### DIRECTIONS
Pull out every line in the data that has the string "icon" in it.

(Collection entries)
Content starts

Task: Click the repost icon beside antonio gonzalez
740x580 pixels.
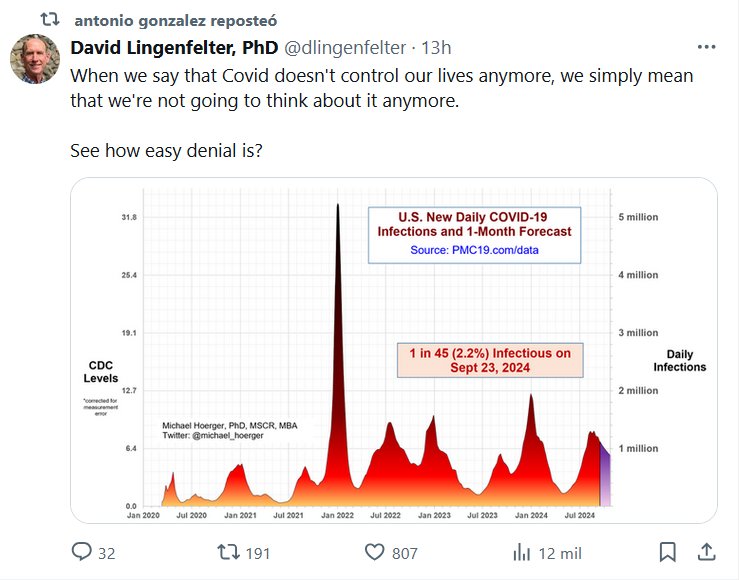Action: click(50, 19)
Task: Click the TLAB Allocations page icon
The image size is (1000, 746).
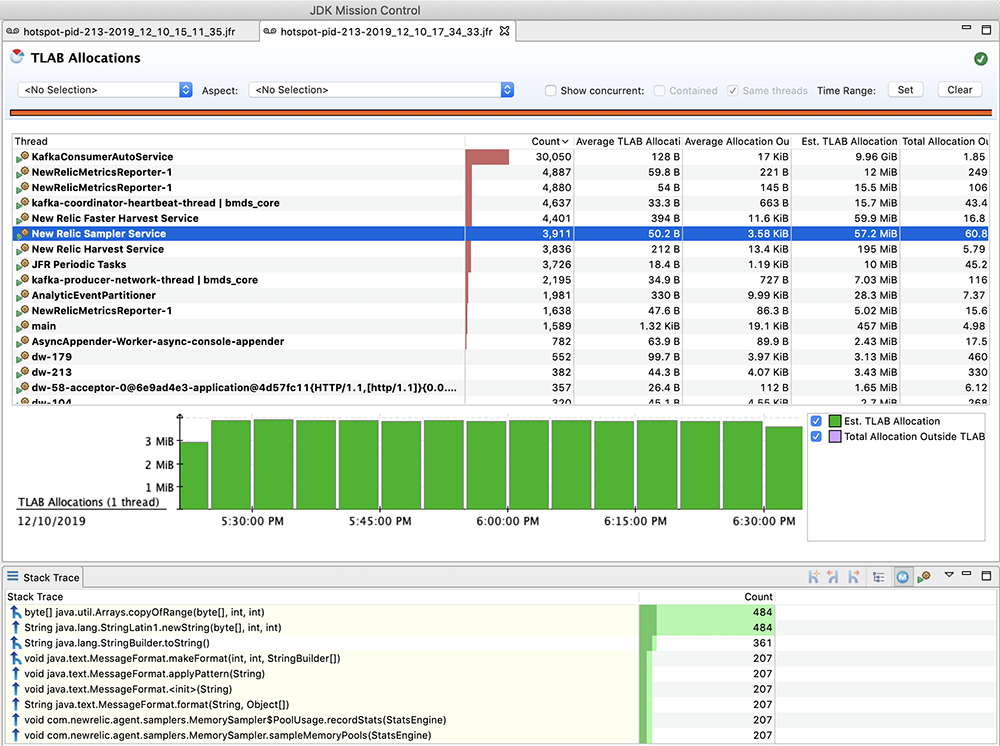Action: 17,57
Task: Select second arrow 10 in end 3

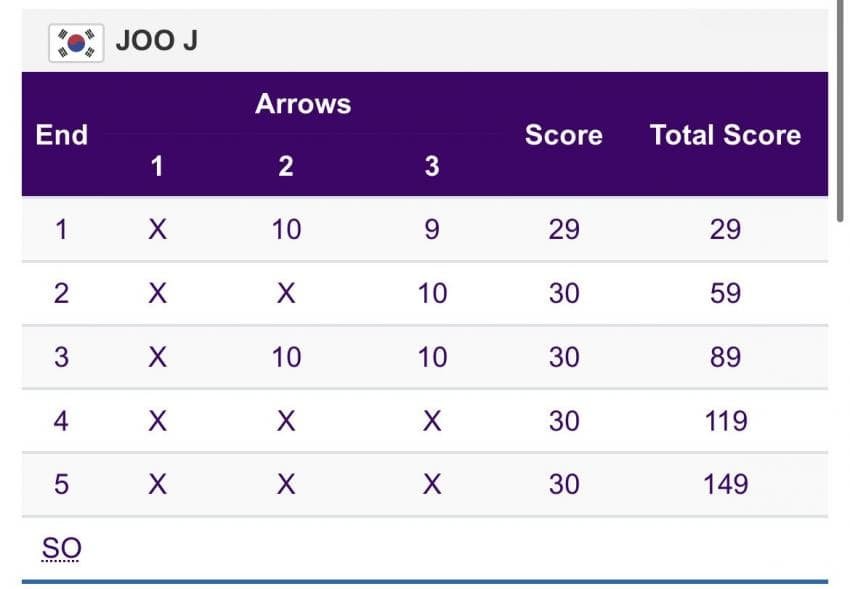Action: [x=286, y=358]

Content ends

### FINAL ANSWER
Task: Click the repost icon beside antonio gonzalez
Task: Click the TLAB Allocations page icon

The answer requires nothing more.